Like DevOps, DataOps is about getting something into production. With DevOps, it's code; with DataOps, it's data.
This year, organizations asked fewer questions about what DataOps is because its general definition is broadly understood. Less obvious may be the business value it delivers, especially if approaching DataOps as another technology to implement.
"There are a lot of tools, systems and technologies available, but the challenge is to find the one which matches your organizational needs," said Sush Apshankar, solution lead of analytics and AI/ML at global technology research and advisory firm ISG. "The second piece is people. You need to build that data-first mindset and then get the right people on the team."
Importantly, DataOps doesn't just help ensure that the necessary data is available. It also ensures the timely delivery of that data and that the data is properly governed.
"The DataOps teams should be focused on simplifying and optimizing current data pipelines and inserting their people, architecture, best practices, designs and patterns into all new data development efforts," said Dan Sutherland, senior director of technology consulting at global consulting firm Protiviti.
What's falling through the data cracks
Some DataOps teams are building robust data pipelines to deliver tangible business value, while others are still struggling to get it right.

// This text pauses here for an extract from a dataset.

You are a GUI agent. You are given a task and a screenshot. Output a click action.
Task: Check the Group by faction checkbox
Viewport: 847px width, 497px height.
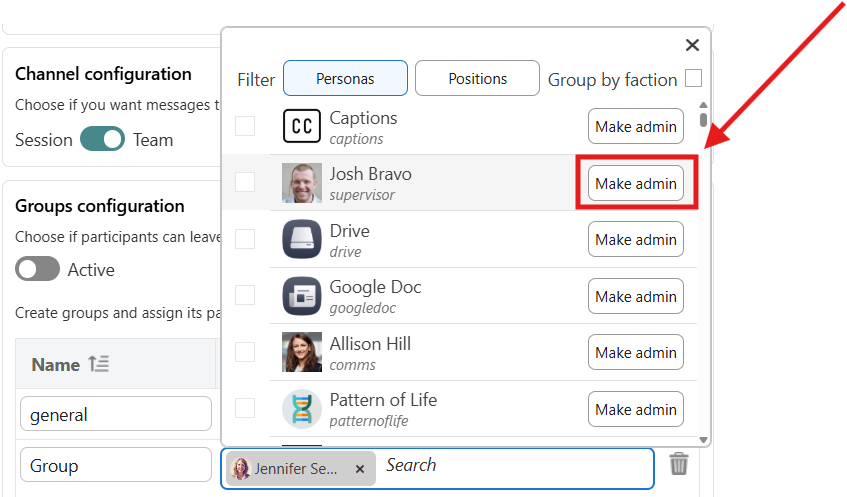click(693, 79)
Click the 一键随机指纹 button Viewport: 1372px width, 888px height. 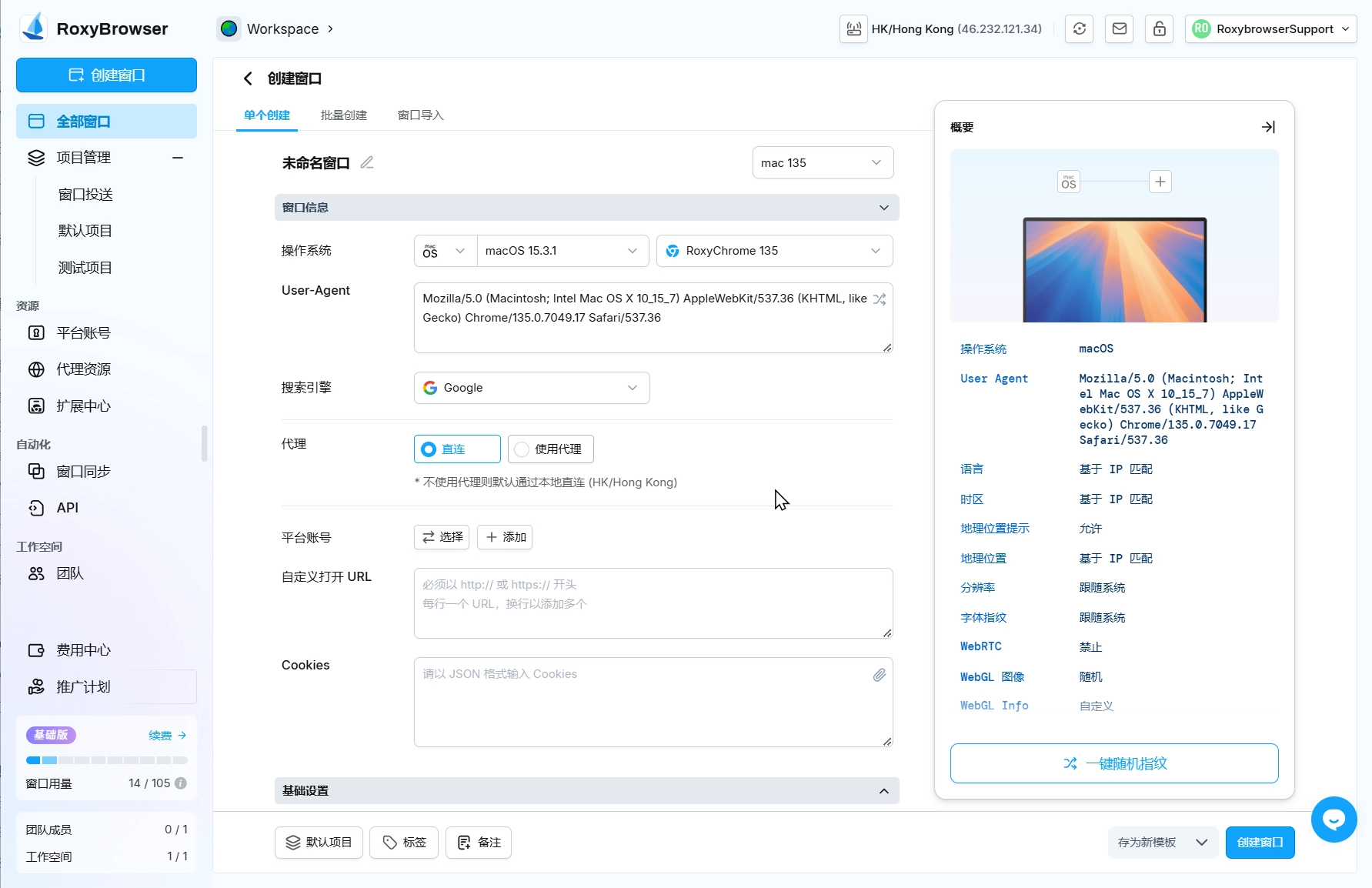coord(1114,763)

Data and AI projects are notoriously slow to progress from ideation to realization. There's usually no consistent path or pattern for businesses to follow other than loading the data into an existing data lake and figuring out how to find, filter, cleanse and leverage that data. Meanwhile, IT departments are usually backed up with high-priority operational requests, so the business may leverage its own staff to complete the work without a clear, defined path to completion.
A second issue is that some organizations don't understand the value of DataOps, so it lacks the budget and staff necessary to succeed. Common problems most organizations face include the lack of classification for critical data elements, no single trusted inventory of available data assets, and minimal or inconsistent data definitions. There is no defined standard, discipline, methodology or consistency for development, deployment and operationalizing data and AI assets, Sutherland said.
"DataOps principles ensure there is an accurate, up-to-date inventory of all data and AI-related assets and processes, and any new project must adhere to the standards and update that inventory accordingly," he said.
Of course, the data engineers building data pipelines need the support of other roles to deliver business value, which typically includes some combination of a chief analytics officer (CAO), a chief data officer, a chief digital officer, data scientists, data analysts and data architects.
"Number one is how does it integrate with your existing systems and how to do you marry the technology KPIs with the business KPIs?" Apshankar said.
Some examples of technology KPIs are system downtime, the number of tickets raised and the swiftness with which the system was brought in. The business KPIs include whether people are actually using it and how it helps reduce time and cost, Apshankar said.
In short, DataOps necessarily bridges the gaps between making data available in the first place and driving positive business value with it.
Future DatOps trends
The most mature DataOps teams adopt a DevOps mindset of continuous improvement, which can involve many processes and practices. Though data pipelines speed data access and make working with data more reliable, they are not "set-and-forget" assets even though they may be automating some tasks. Pipeline performance can degrade if system interconnectivity is brittle, the data is not delivered in a timely manner, or a necessary resource falters or changes.
"Most data, analytics and AI projects fail because operationalization is addressed as an afterthought," Sutherland said. "The team should be evangelizing the business value of DataOps to the organization and monitoring all new and enhancement projects to ensure DataOps is an integral part of the development and deployment for each initiative."
Some of the skillsets Sutherland thinks organizations must develop include the following:
- Understand cloud-native technologies and platforms.
- Keep abreast of new products and product improvements
- Build skills in data and AI-related agile software development lifecycle methodologies, development, unit testing and integration frameworks.
- Build skills in reuse and automation.
- Leverage collaborative data development tools that let them to work more effectively with data architects, data engineers and data scientists.
DataOps teams need to possess many of the skills that DevOps teams already have, which is one reason why to consider developers as prime data engineer candidates. Like DevOps, DataOps ensures the timely delivery of a quality product; in this case, that is using data for analytics and training data for machine learning.